Problem details
Count every line of these entries that holds the word "target", and reply with the number only.

(Collection entries)
Start of Block
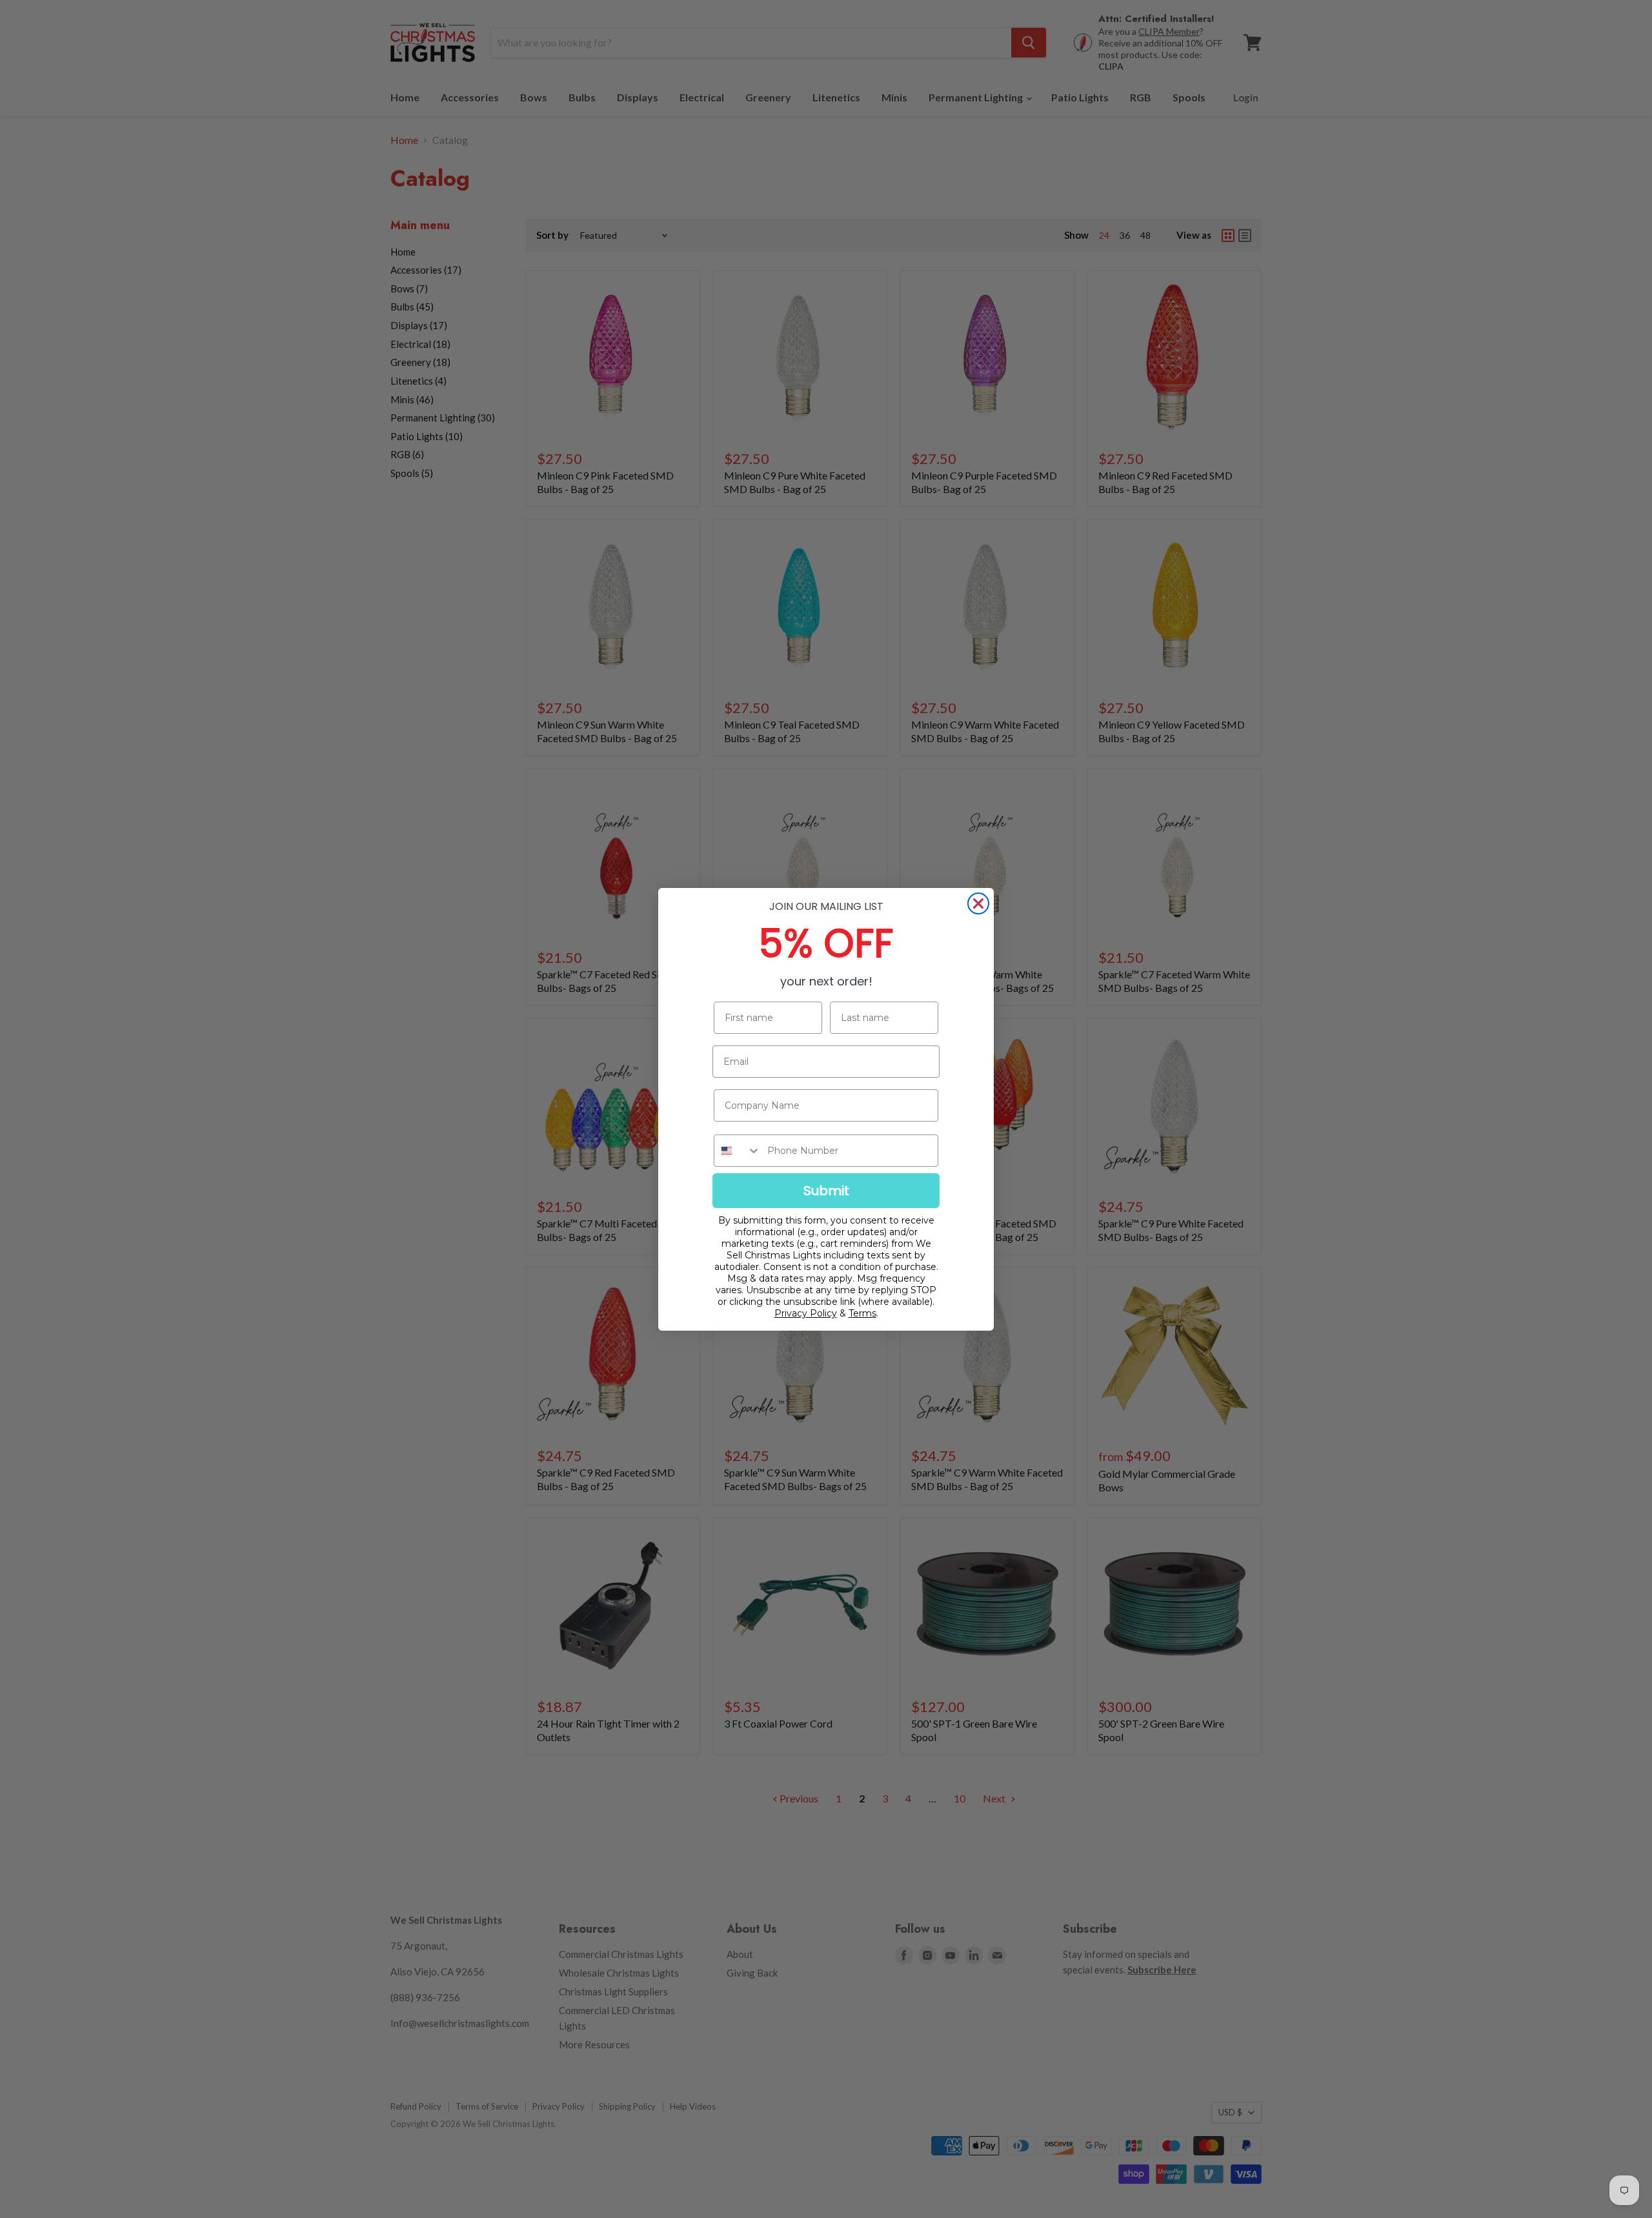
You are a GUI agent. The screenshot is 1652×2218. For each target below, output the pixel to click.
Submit (826, 1191)
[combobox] (737, 1150)
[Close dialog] (978, 903)
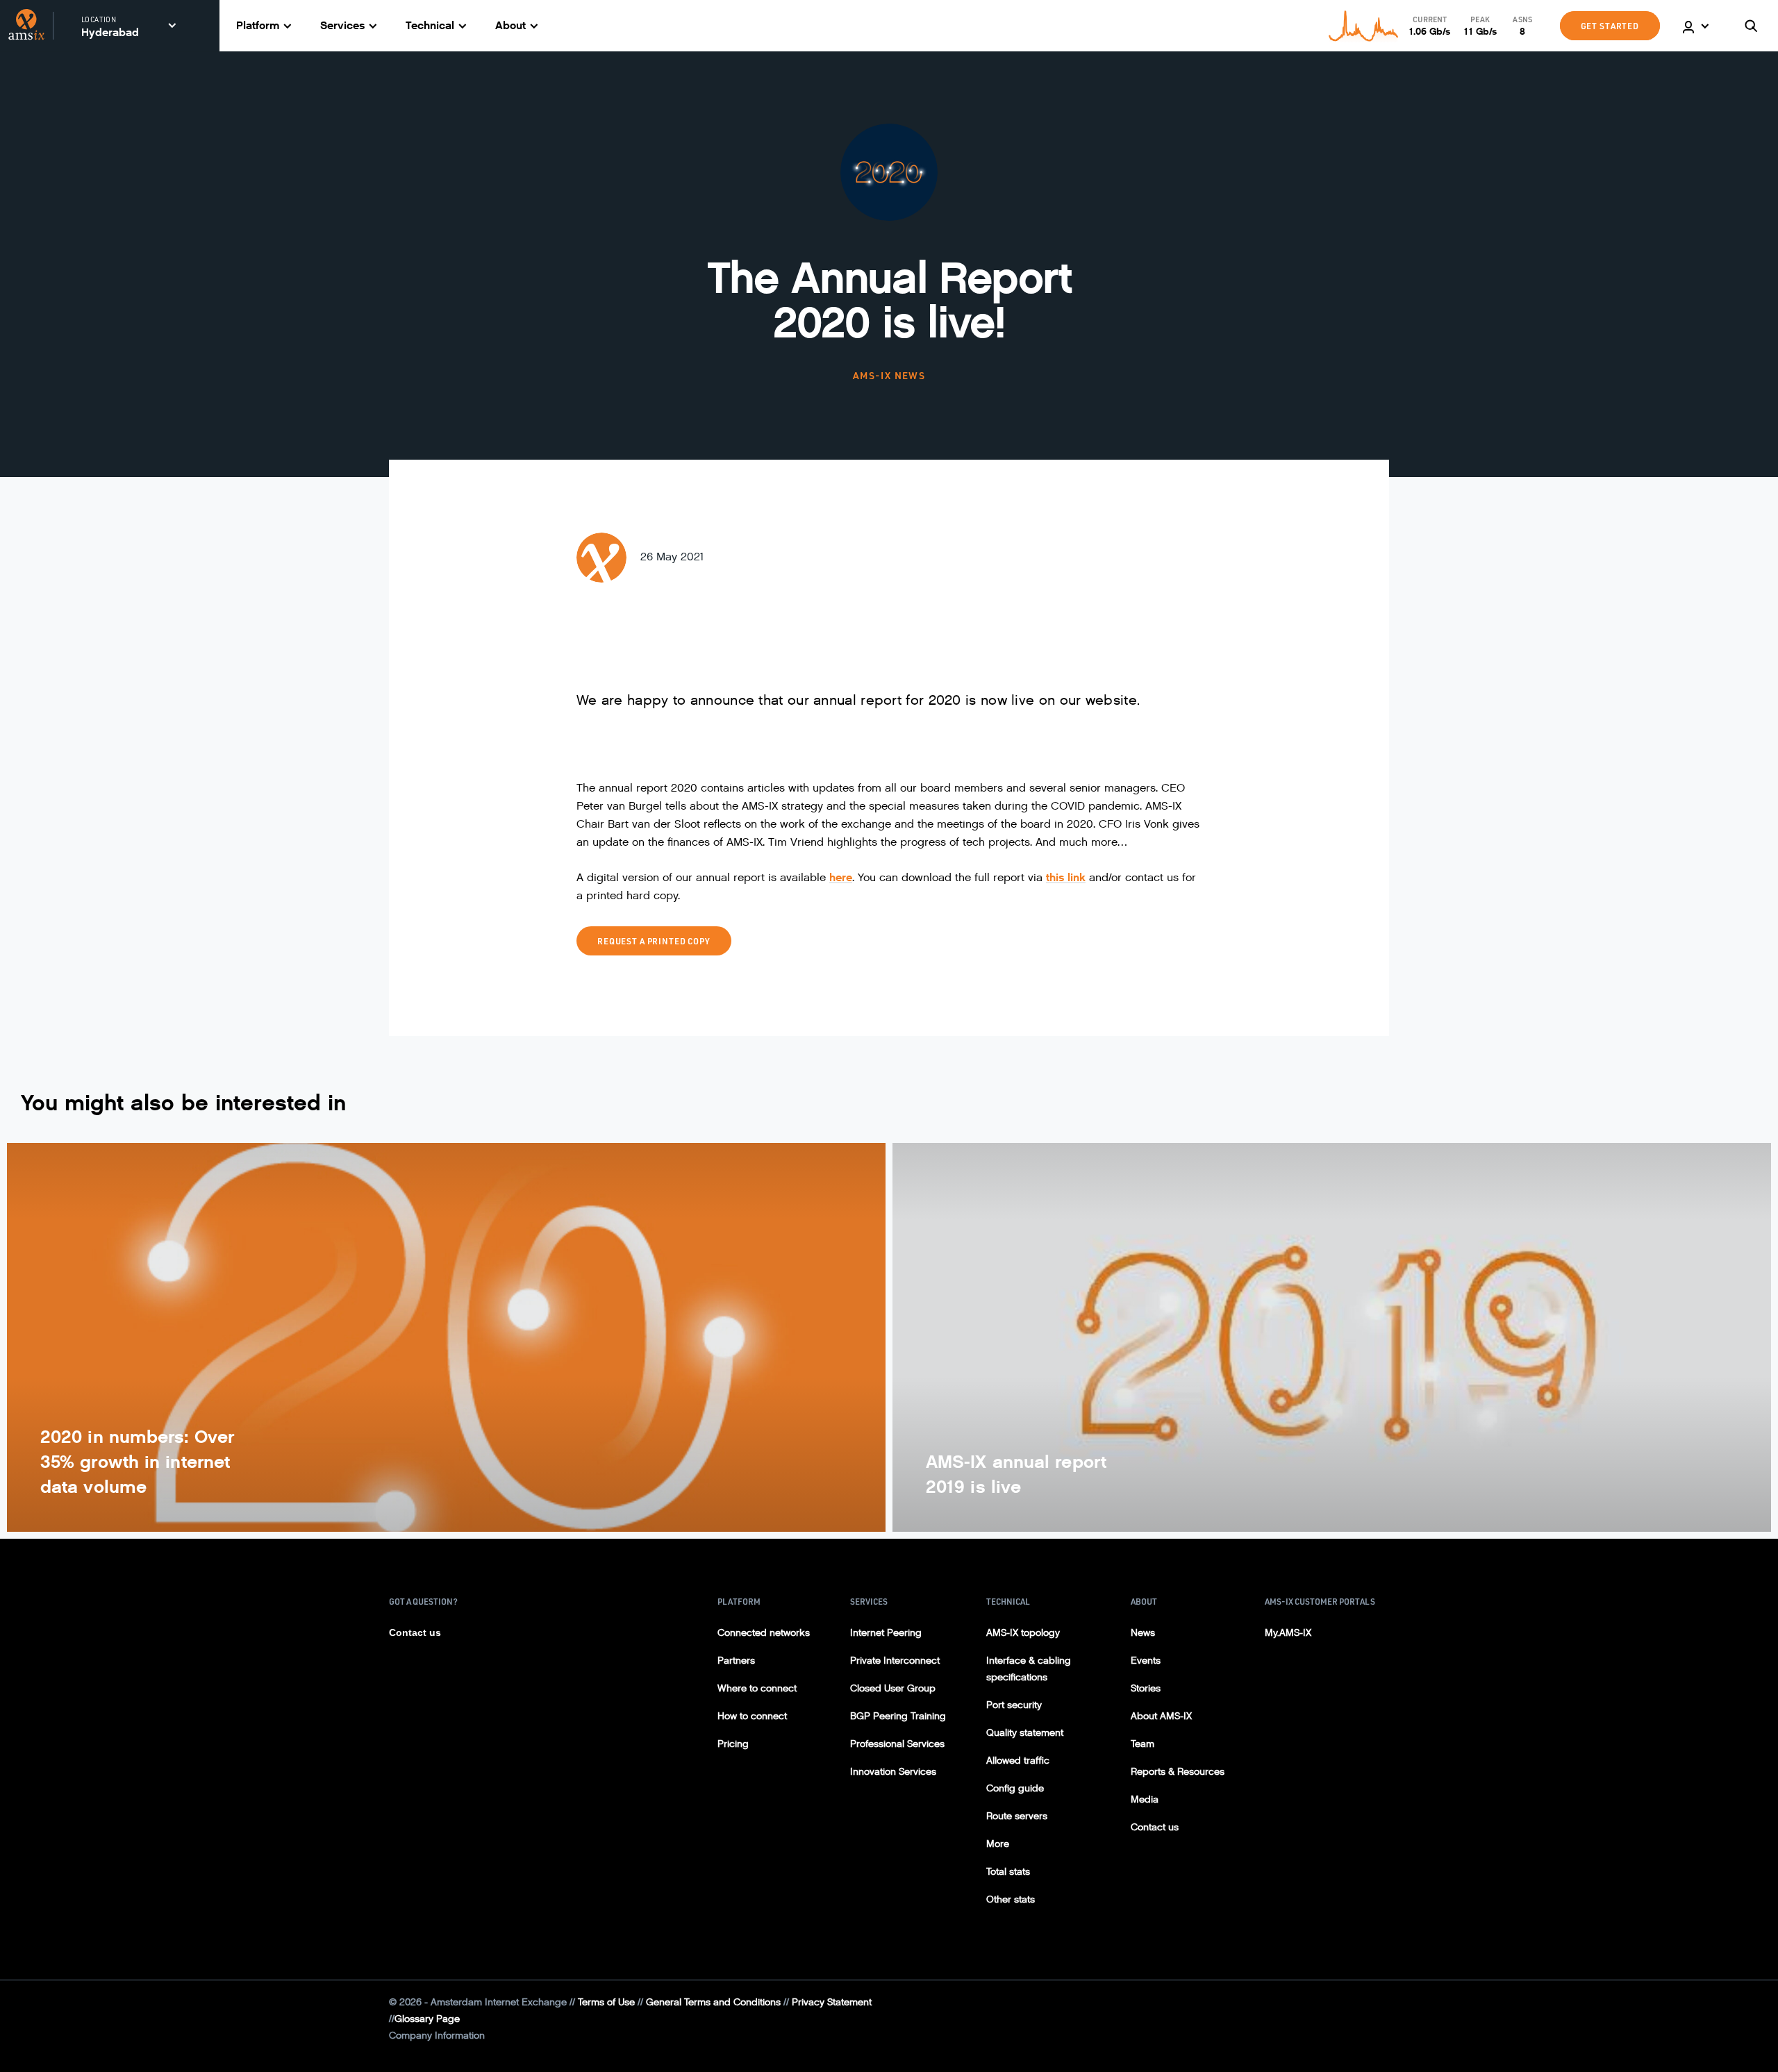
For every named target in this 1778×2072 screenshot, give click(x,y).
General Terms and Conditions (713, 2002)
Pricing (733, 1744)
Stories (1146, 1688)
End of Block
Answer to this exercise
2